I feel certain that when your CFO reads my justification for such wild extravagance they will be convinced of the ROI.
First, The Post contains all they need to know about sexism in the boardroom and what they can do to fix it.
Some people will wince when they watch this film. At one board meeting all the men talk over the woman who owns the business, The Washington Post.
At the climax of the film, Speilberg manages to convey sexism at its most bullying by arranging all the men around Meryl Streep’s character who is seated, with them hulking close and over her as she is trying to make a crucial business decision.
He then has a wide shot of her breaking free, physically, of her so called board “colleagues” and then she takes her decision, with great courage.
Second, for the price of a few cinema tickets, some popcorn and a Nando’s your board could learn the importance of having a shared purpose and how that is probably the best hedge against business, legal and reputation risk that money can buy.

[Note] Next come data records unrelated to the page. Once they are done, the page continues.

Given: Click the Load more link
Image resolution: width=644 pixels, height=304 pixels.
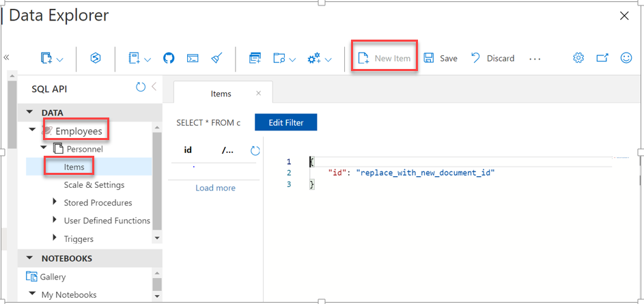Looking at the screenshot, I should [215, 188].
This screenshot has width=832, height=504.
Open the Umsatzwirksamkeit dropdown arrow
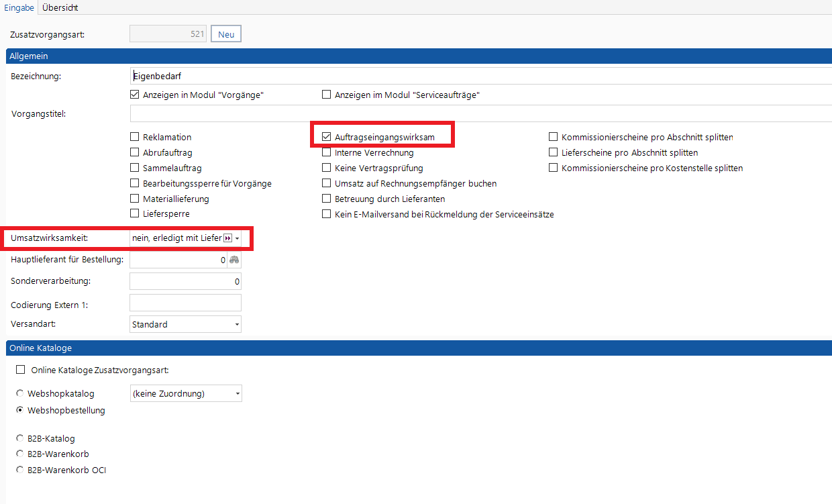click(x=238, y=238)
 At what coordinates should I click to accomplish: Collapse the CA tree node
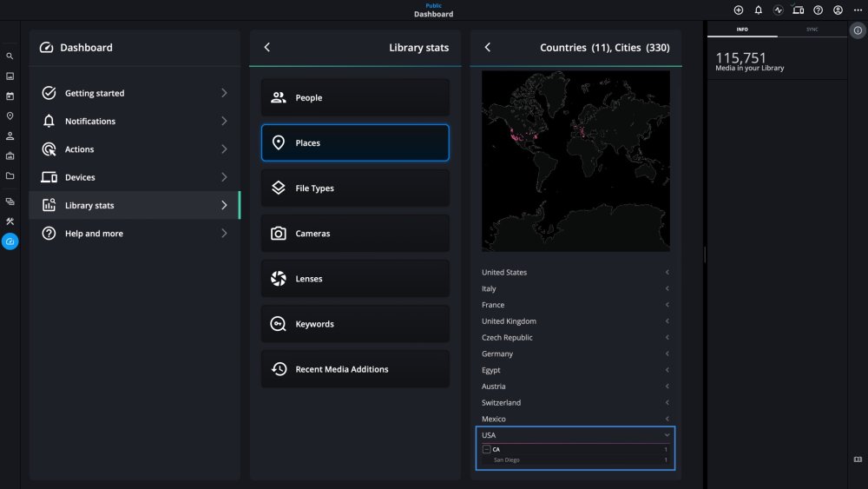pyautogui.click(x=487, y=449)
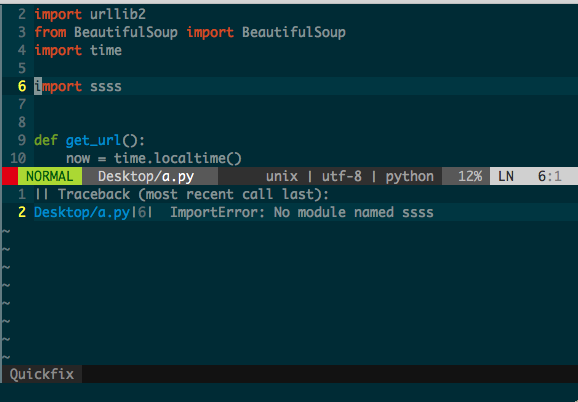
Task: Click the from keyword on line 3
Action: click(x=50, y=32)
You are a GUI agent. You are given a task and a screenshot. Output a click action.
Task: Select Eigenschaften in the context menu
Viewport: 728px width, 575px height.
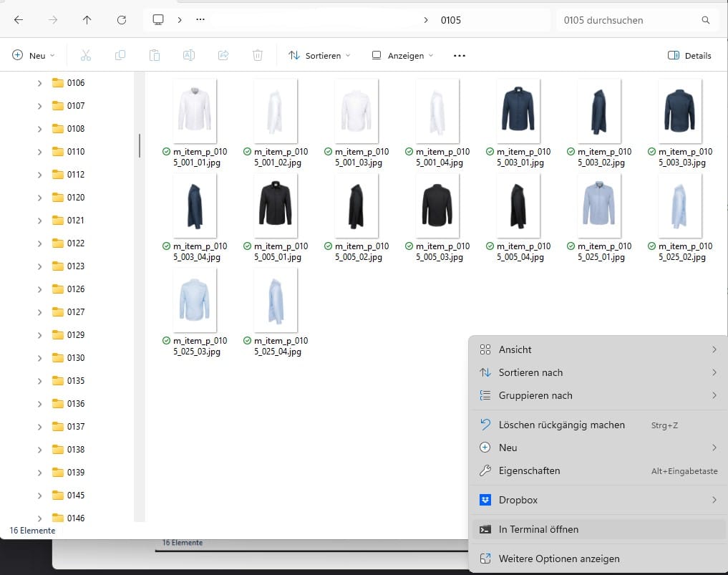[x=529, y=470]
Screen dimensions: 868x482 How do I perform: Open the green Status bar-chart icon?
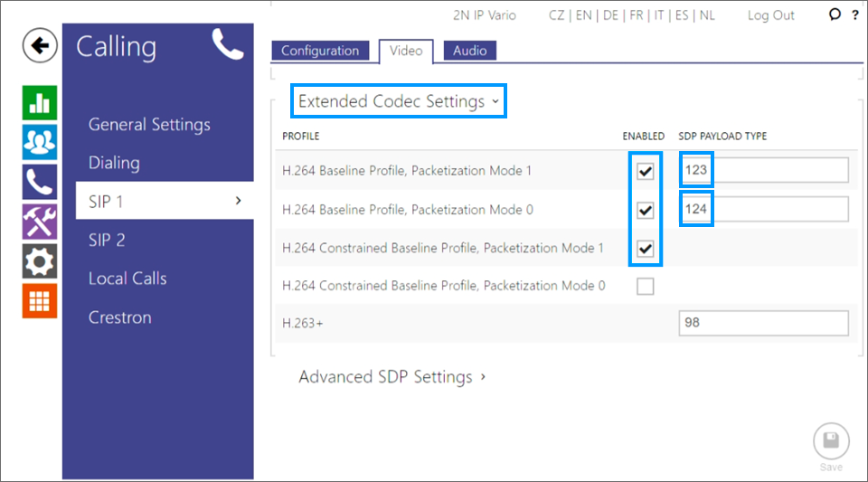(40, 103)
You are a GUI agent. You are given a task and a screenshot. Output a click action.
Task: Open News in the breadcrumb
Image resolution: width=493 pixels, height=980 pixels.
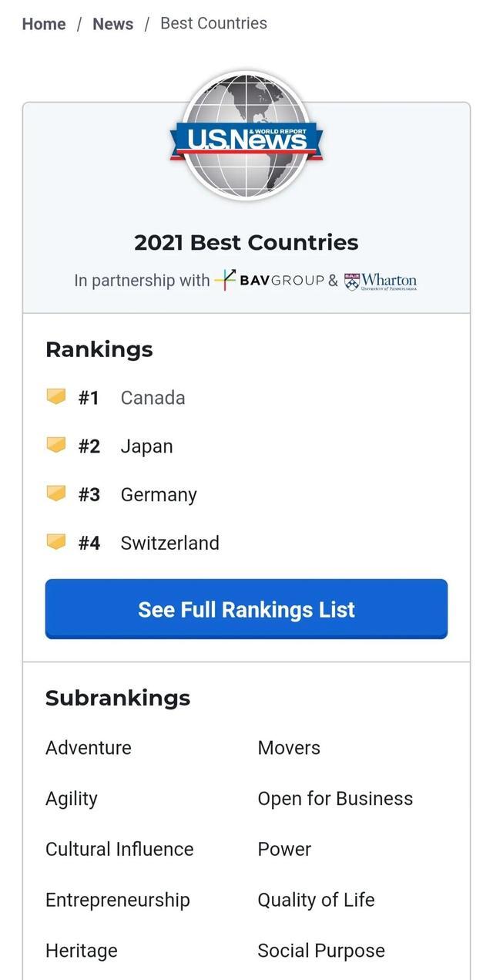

The film appears to be about The First Amendment, but it’s deeper message is about wholesome shared objectives. If the word wholesome makes you feel queasy, then get used to it. Because wholesome is back in fashion, big time. Just clock the reaction to The
President’s Club shenanigans last week.
By wholesome I mean: an ethical focus, which goes beyond the bottom line, to address society as a whole.
By shared I mean just that: everyone around the board room table goes through the pain of figuring out what sentence they are all willing to sign up to that makes their endeavour worthwhile.
And there are no marks for saying it’s about making money. Making money in business goes without saying. It’s like saying people must breath. And any idiot can make loads of money if you screw enough people. T’was ever thus.
That’s why the kid running a protection racket in the playground was rich. But was he clever? No, just a little thug.
And there are lots of thugs in business. Are you one of them? If not, are there thugs on your board? If so get them off. And this film might help.
Because there’s one thing a thug can’t stand and that’s consensus on a matter of principle.
Their narcissism and cowardice are wholly exposed when faced with the light of a shared objective, which stacks.
Does your board have a shared objective beyond making money which stacks? If not you should put that fact at the top of your Risk Register.
Some say Carillion went under, not because it ran out of cash, but because it lost its sense of shared purpose which led to it running out of cash.
Finally, the film is a textbook study on how organisations should work with their in-house counsel: the latter should be fiercely independent and the former required to justify constantly their actions to the in-house counsel.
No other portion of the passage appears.